The end of summer signals the slow-march back to normalcy for many college students. For one student, however, his return to campus and basketball is anything but normal.
Danny Berger, who suffered a sudden cardiac arrest (SCA) during practice on Dec. 4, 2012, has been cleared by doctors to return to the court for the Utah State Aggies less than one year after head athletic trainer Mike Williams revived him with a Cardiac Science Powerheart® AED.
As Berger told ESPN’s Andy Katz recently:
“Basketball is an enormous part of my life,” Berger said. “I’m sure it is to a lot of people too. I want to be that guy that is an example to a lot of people. I want to give them hope.”
Cardiac Science, which partnered with Utah State to deploy automated external defibrillators (AED) throughout the Logan, Utah, campus in 2012, spoke with head athletic trainer Mike Williams about the day when he had to utilize an AED to save Danny’s life.

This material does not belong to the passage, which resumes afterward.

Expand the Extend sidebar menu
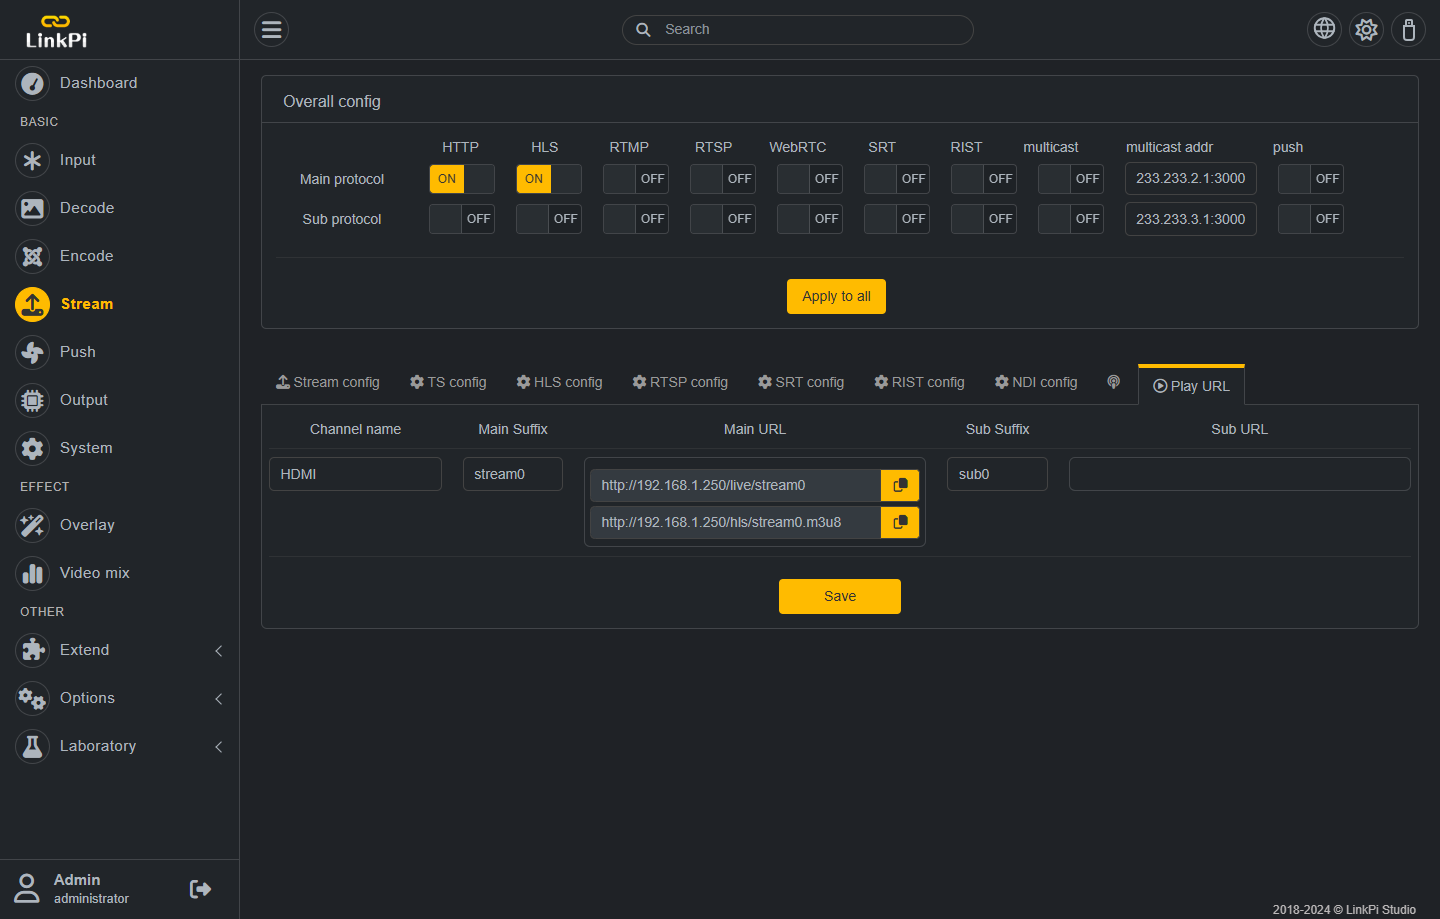Screen dimensions: 1440x919 [x=118, y=650]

“We were just having practice,” Williams recalls. “It was a relatively light practice, getting ready to play one of our in-state rivals. You would not have expected anything to happen.”
But toward the end of the practice, Danny, playing defense, went up to block a teammate’s shot.
“He came down, he turned around, and he passed out,” Williams said. “I ran down and, by the time I got to him, I saw he was taking ineffective breaths.”
While Williams started CPR, others called 911 and got the nearby AED.
“I’m the guy who trains our coaching staff in CPR,” Williams explains. “In spite of my training, until that day I’d never had to use an AED.
“I started CPR on Danny and the AED was there within a minute of the time Danny hit the floor,” Williams said. “The AED did the analyzing and then it shocked him. I continued with the CPR and checked his pulse. By the time the EMTs were entering the building, Danny’s heartbeat had come back strong.”
Preparation was the key to saving Berger’s life. Williams points out that the basketball team’s manager had run to get the AED as soon as Berger collapsed, even before Williams had called for it. The EMTs from the on-campus fire department arrived quickly. They had Berger out of the building and on the way to the nearby hospital less than 10 minutes after he’d collapsed.
“Seconds count in a cardiac arrest situation,” he said. “We were prepared.”
With a second chance at life, Berger is now focusing on his first game against USC.
“I’ve probably daydreamed about that moment at least once a day,” Berger told Katz. “It makes me think about how much I’m thankful to God for what he’s done for me and the miracles he has performed in the past year. It could have gone the other way. I may not have been playing basketball right now, but I am. It’s such a blessing and a special feeling to get out there and start playing again.”
Cardiac Science wishes you the best of luck, Danny.